Дело в том, что от взрывной массы, заложенной глубоко под площадки и фундаменты основных агрегатов станции, в свое время был протянут детонирующий шнур. Его уложили в не подвергающуюся порче изоляционную трубу и вывели наружу сквозь глухую стену электростанции на высоте полуметра от земли. Этот-то конец шнура и надо было найти.
— Сами поймите, — оправдывался Заболотько, хотя его никто и не думал обвинять, — не совсем удобно получается: два раза появлялся на станции. Могут заметить…
— Не годится, — качал головой Тризна.
— Ну, первый раз я еще смог на стену посмотреть, а второй раз не удалось: народ ходит. Если бы ночью, тогда другое дело.
— Значит, ничего не заметил? — спросил Повелко.
— Ничего. Отмерил от угла, как говорили, ровно восемь шагов, осмотрел все кирпичи в стене…
Повелко обеими руками поскреб остриженный затылок.
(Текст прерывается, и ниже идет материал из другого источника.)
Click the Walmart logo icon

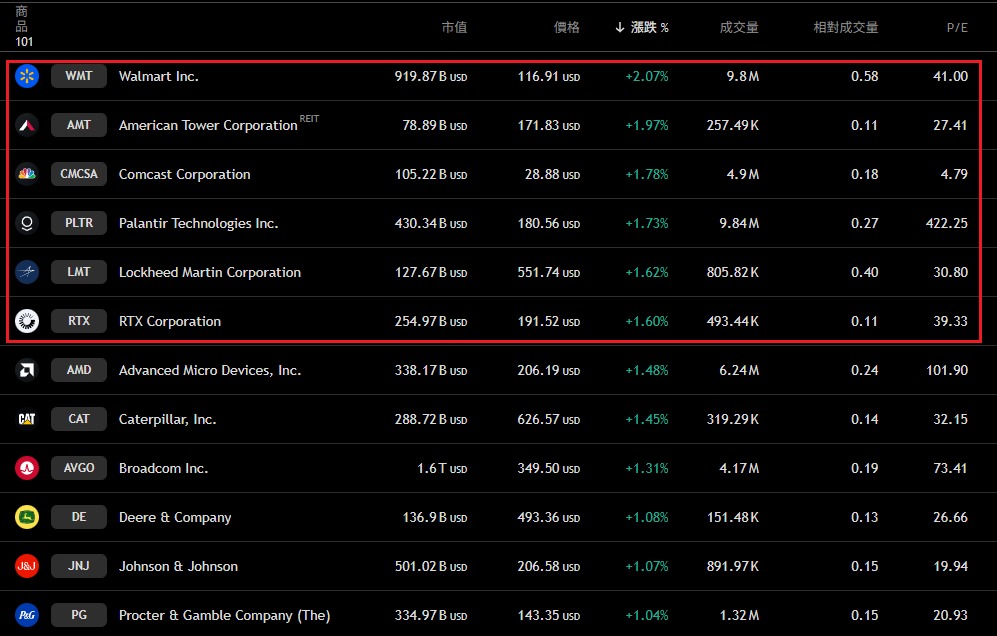coord(27,76)
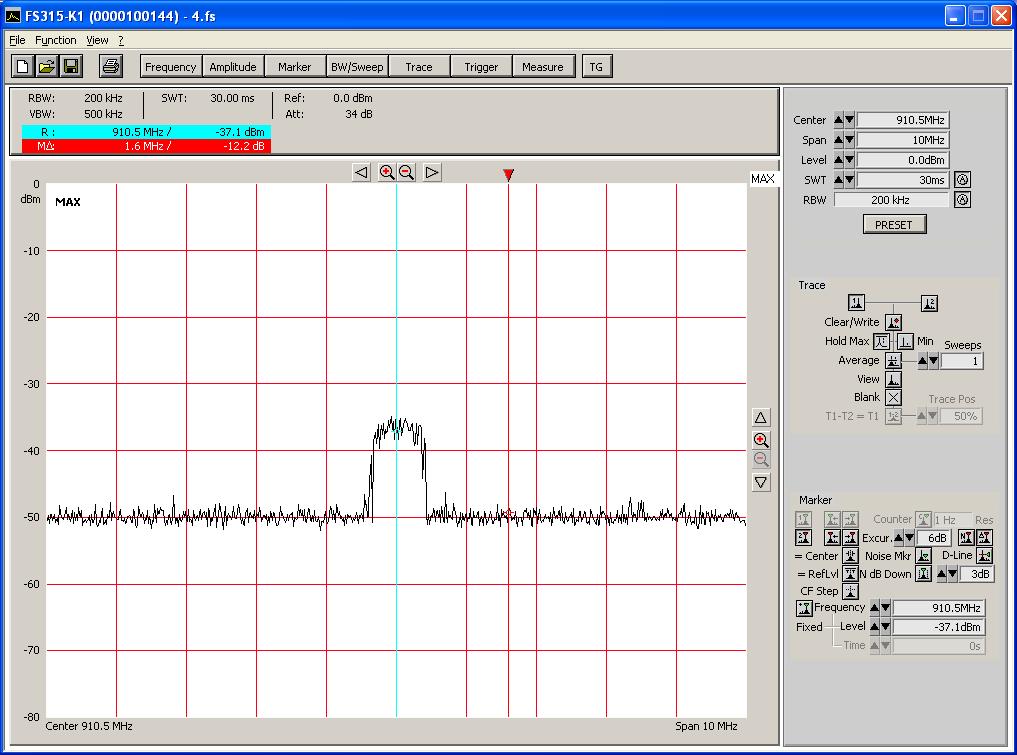
Task: Open the Function menu
Action: tap(56, 40)
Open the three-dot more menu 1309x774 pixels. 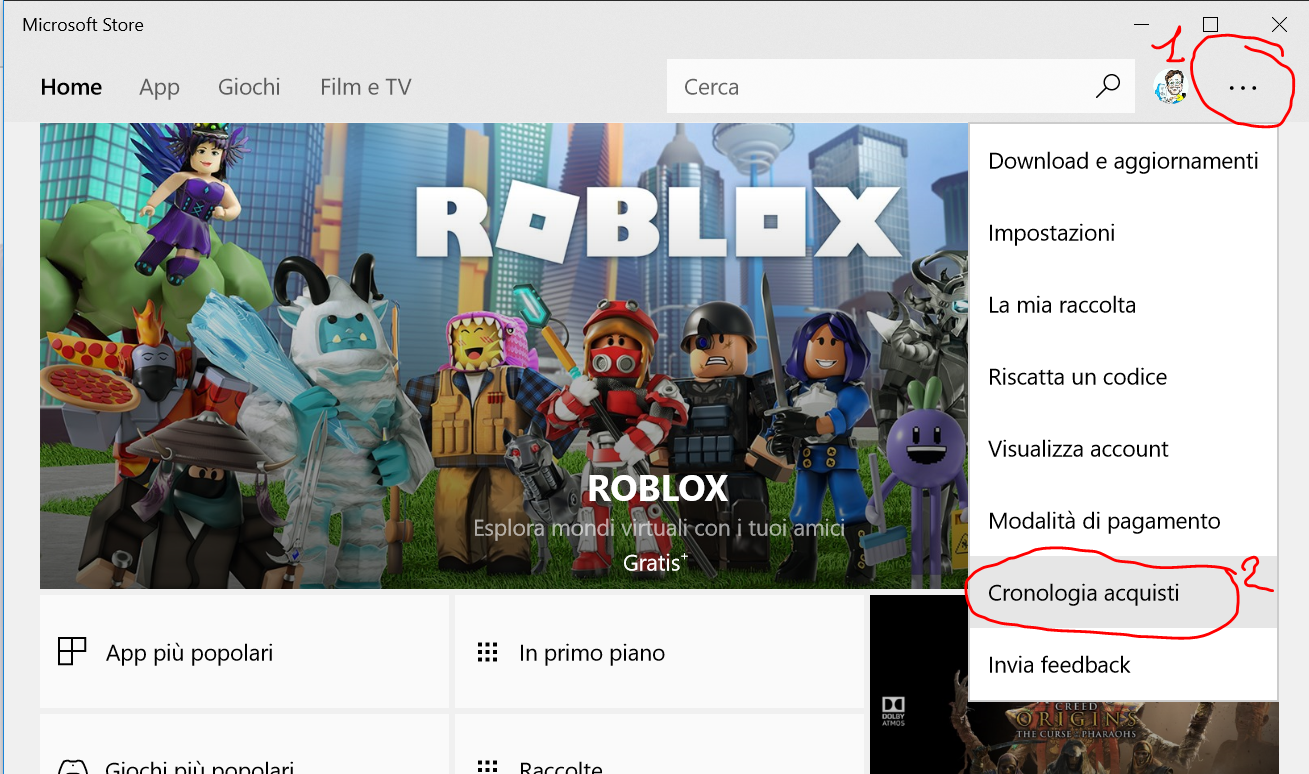click(1242, 88)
Нет, он не ошибся — ровно восемь шагов от угла и восьмой кирпич от земли…
— Может быть, там снегу намело? — высказал предположение Игнат Нестерович.
— Снегу много. Очень много, — заметил Заболотько, как бы ища оправдания.
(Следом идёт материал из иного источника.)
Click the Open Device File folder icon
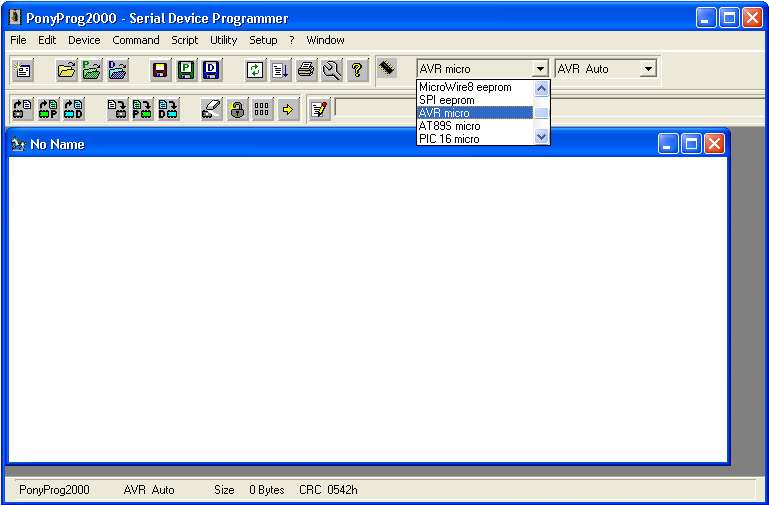This screenshot has width=769, height=505. point(66,70)
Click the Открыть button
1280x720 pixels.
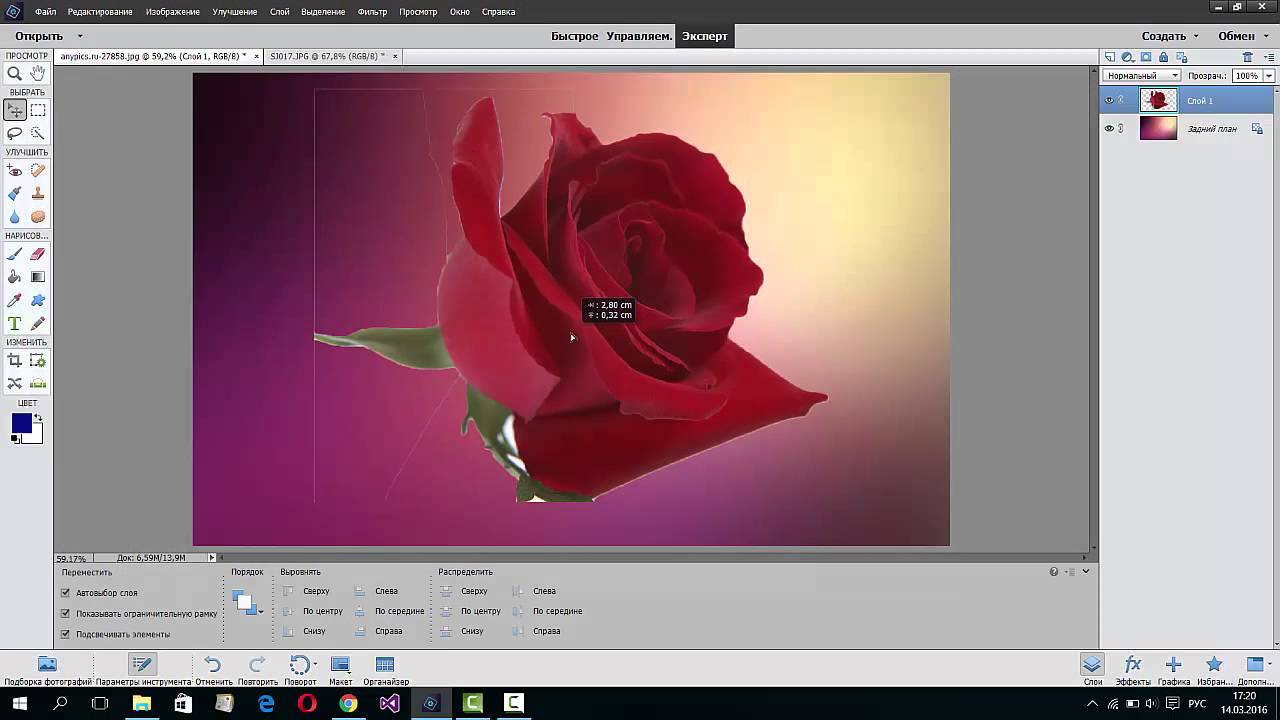[x=39, y=36]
Повелко в раздумье покачал головой:
— Снега действительно всюду навалило уйму. От земли, возможно, шнур на уровне восьмого ряда кирпичей, а вот от снежного сугроба…
Игнат Нестерович, как обычно шагавший по комнате, остановился перед сидящими, скрестил на груди руки и после небольшой паузы медленно сказал:
— Заболотько больше на станцию посылать нельзя. Надо придумать что-то другое.
Что «другое», Тризна так и не сказал. Наступила тишина.
Ветер сердито завывал в трубе, пробивался с дымом через горящую печь в комнату. Слабенькое пламя двух свечных огарков колебалось, по лицам плясали тени.
— Не может быть! — И Повелко стукнул кулаком по столу. Пламя вздрогнуло. — Неужели откажемся от плана? Выбрался из лагеря, а помочь делу не могу!
Неожиданно в окно кто-то постучал. Переглянулись. Заболотько дал знак Повелко, и тот мгновенно скрылся в кухне. Стук повторился.
— Пойду, — сказал Заболотько. — Не волнуйтесь, — добавил он, надевая пальто и шапку.
Игнат Нестерович сел за стол.
В передней послышались шаги, громкий разговор, и в комнату вошел, весь запорошенный снегом, старик Заломин.
У Тризны невольно вырвался вздох облегчения. Но он сказал, недовольно покачав головой:
— Носит тебя нелегкая! Ведь предупреждали, что надо отсидеться, а ты бродишь.
Тотчас после освобождения Повелко Заломин перешел на нелегальное положение.
— А я осторожно, с оглядкой, — ответил Заломин, старательно сбивая рукой снег с изодранного полушубка. — Что я, не понимаю, что ли!